NASA Orbiter Spots Curiosity Rover Making
Tracks to Next Science Stop
April
24, 2025
NASA’s Curiosity rover appears as a dark speck in this
contrast-enhanced view captured on Feb. 28, 2025, by the HiRISE camera aboard
NASA’s Mars Reconnaissance Orbiter. Trailing Curiosity are the rover’s tracks,
which can linger on the Martian surface for months before being erased by the
wind.
Credit: NASA/JPL-Caltech/University of Arizona
The
image marks what may be the first time one of the agency’s Mars orbiters has
captured the rover driving.
NASA’s
Curiosity Mars rover has never been camera shy, having been seen in selfies and
images taken from space.

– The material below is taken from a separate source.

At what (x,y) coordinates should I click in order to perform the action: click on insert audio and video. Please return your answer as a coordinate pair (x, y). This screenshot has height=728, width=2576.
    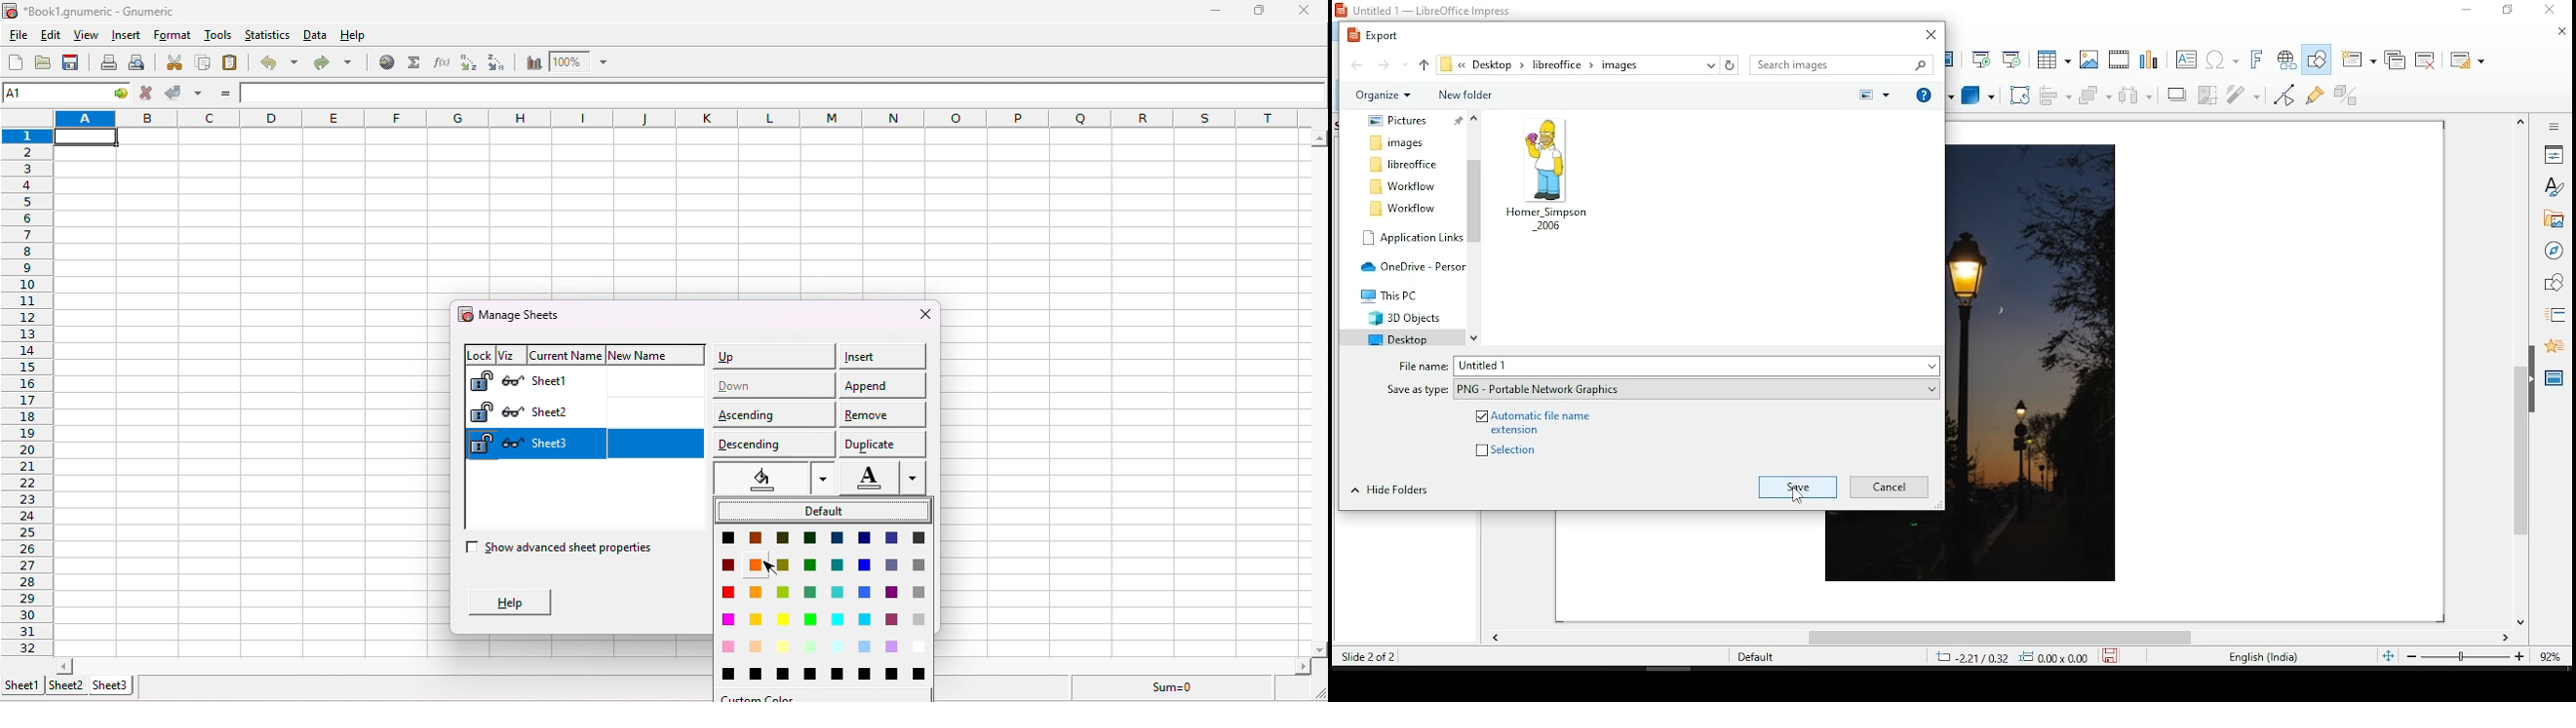
    Looking at the image, I should click on (2119, 58).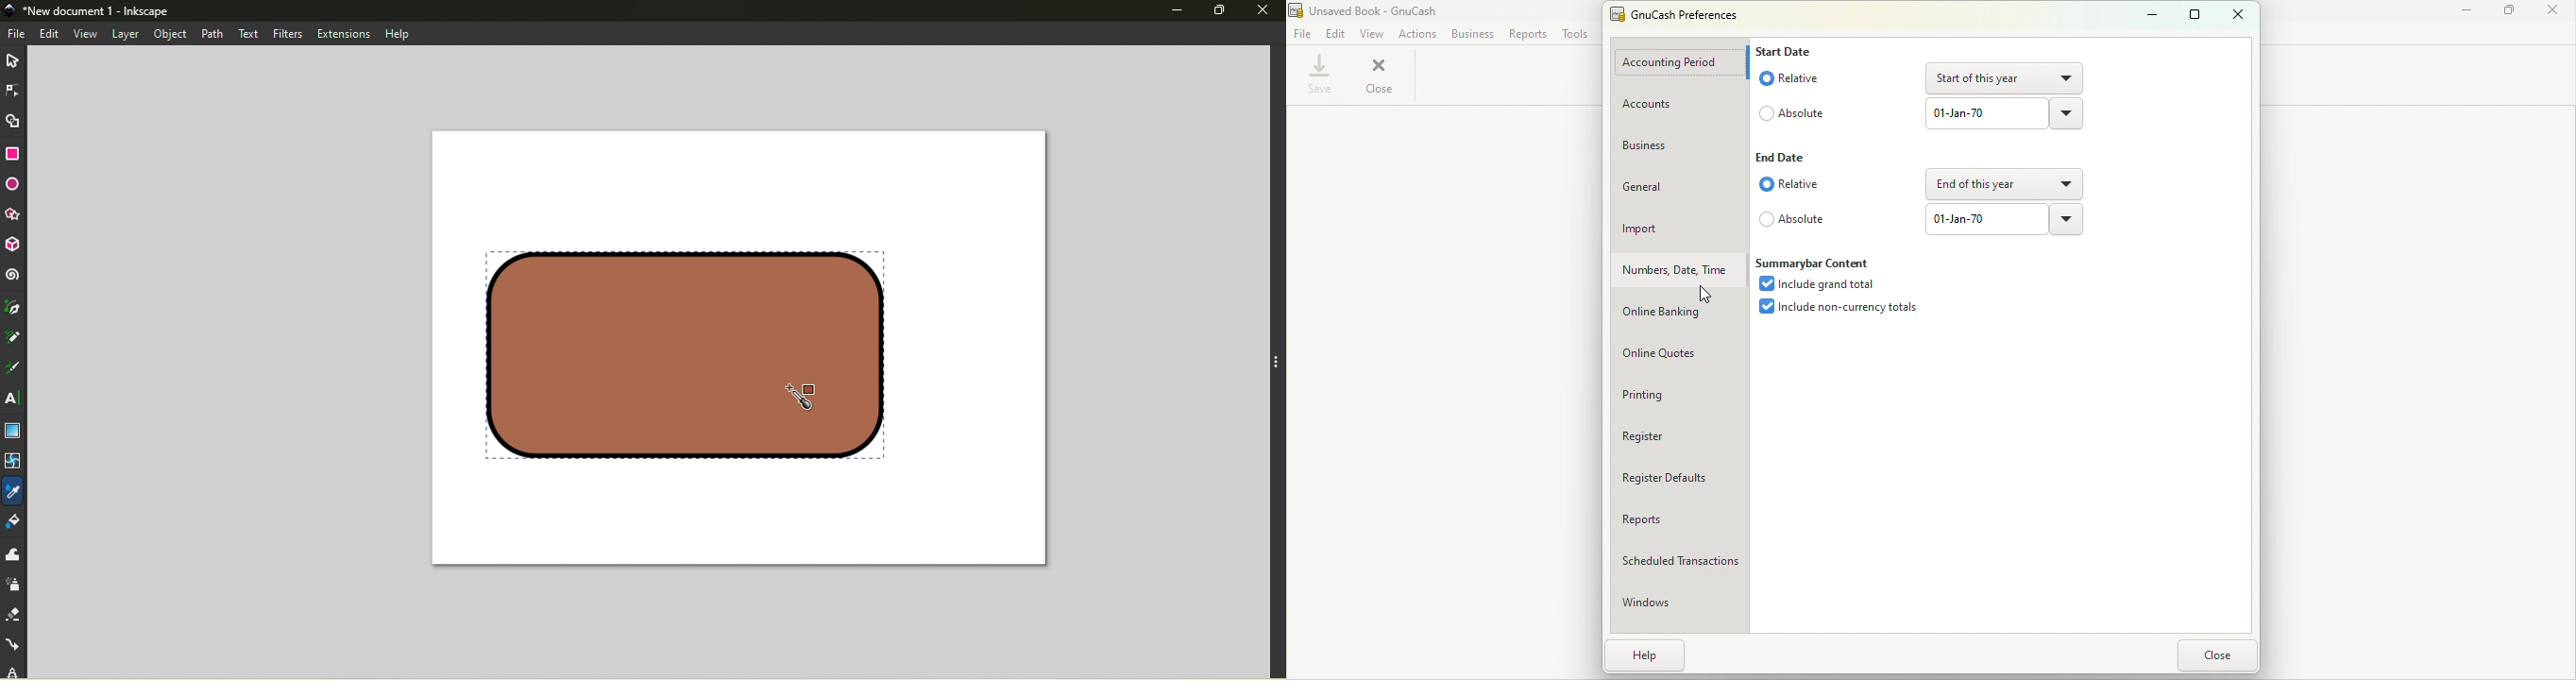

But on Feb. 28 — the 4,466th Martian day, or sol, of
the mission — Curiosity was captured in what is believed to be the first
orbital image of the rover mid-drive across the Red Planet.
Taken by
the HiRISE (High-Resolution Imaging Science
Experiment) camera aboard NASA’s Mars Reconnaissance Orbiter, the image shows
Curiosity as a dark speck at the front of a long trail of rover tracks. Likely
to last for months before being erased by wind, the tracks span about 1,050
feet (320 meters). They represent roughly 11 drives starting on Feb. 2 as
Curiosity trucked along at a top speed of 0.1 mph (0.16 kph) from Gediz Vallis channel on the journey to
its next science stop: a region with potential boxwork formations, possibly made by
groundwater billions of years ago.
How
quickly the rover reaches the area depends on a number of factors, including
how its software navigates the surface and how challenging the terrain is to
climb. Engineers at NASA’s Jet Propulsion Laboratory in Southern California,
which leads Curiosity’s mission, work with scientists to plan each day’s trek.